Most experts who create mathematical models to study the way diseases like Ebola travel around the world agree it was a matter of time before an asymptomatic passenger carrying the disease would board a flight and carry the virus to another part of the world.
“This is something we were expecting to occur. The fact that we have had one importation is not that surprising,” said Gerardo Chowell-Puente, associate professor of mathematical epidemiology at Arizona State University. “The odds for the U.S. were low, but higher for other countries closer to the affected ones.”
Allesandro Vespignani, a Northwestern University professor who runs a model projecting Ebola’s spread, told the Washington Post on Sept. 24 -- just one day before Duncan first sought treatment at a Dallas hospital -- that there was a 10 percent chance of the disease getting imported to the U.S. within the next week.
But that’s not a reason for hysteria in countries like the U.S. where public health infrastructures are strong, say experts.
“The key here is that as soon as someone comes down with a disease like Ebola, if you can immediately isolate that person and track down the people they came into contact with when they started feeling sick, you can quickly contain that infectious disease,” said Gendreau. “That’s why SARS was so rapidly brought under control -- when it spread to Hong Kong and the western part of the world, there were enough public health resources available to isolate and quarantine the sick.”
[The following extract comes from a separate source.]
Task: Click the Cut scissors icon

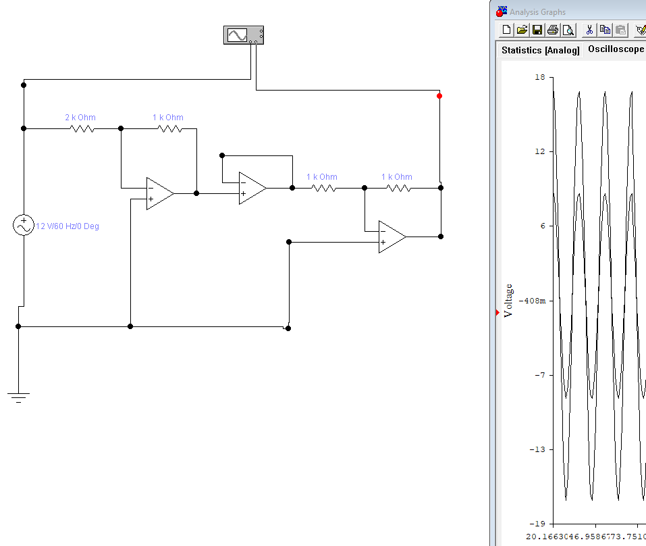Action: [x=589, y=30]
The lack of such resources in places like West Africa is why the epidemic has spread so quickly. According to the CDC, 82 percent of Ebola patients in Liberia are treated at home. In order to contain the epidemic, that number needs to be brought down to 30 percent.
Thomas Frieden, the director of the Centers for Disease Control, agreed, saying a ban on flights would only backfire. “The best way to protect ourselves is not to seal off these countries but to provide the kinds of services so the disease is contained there. The only way to get to zero risk is to stop it there,” he said in a news conference on Thursday.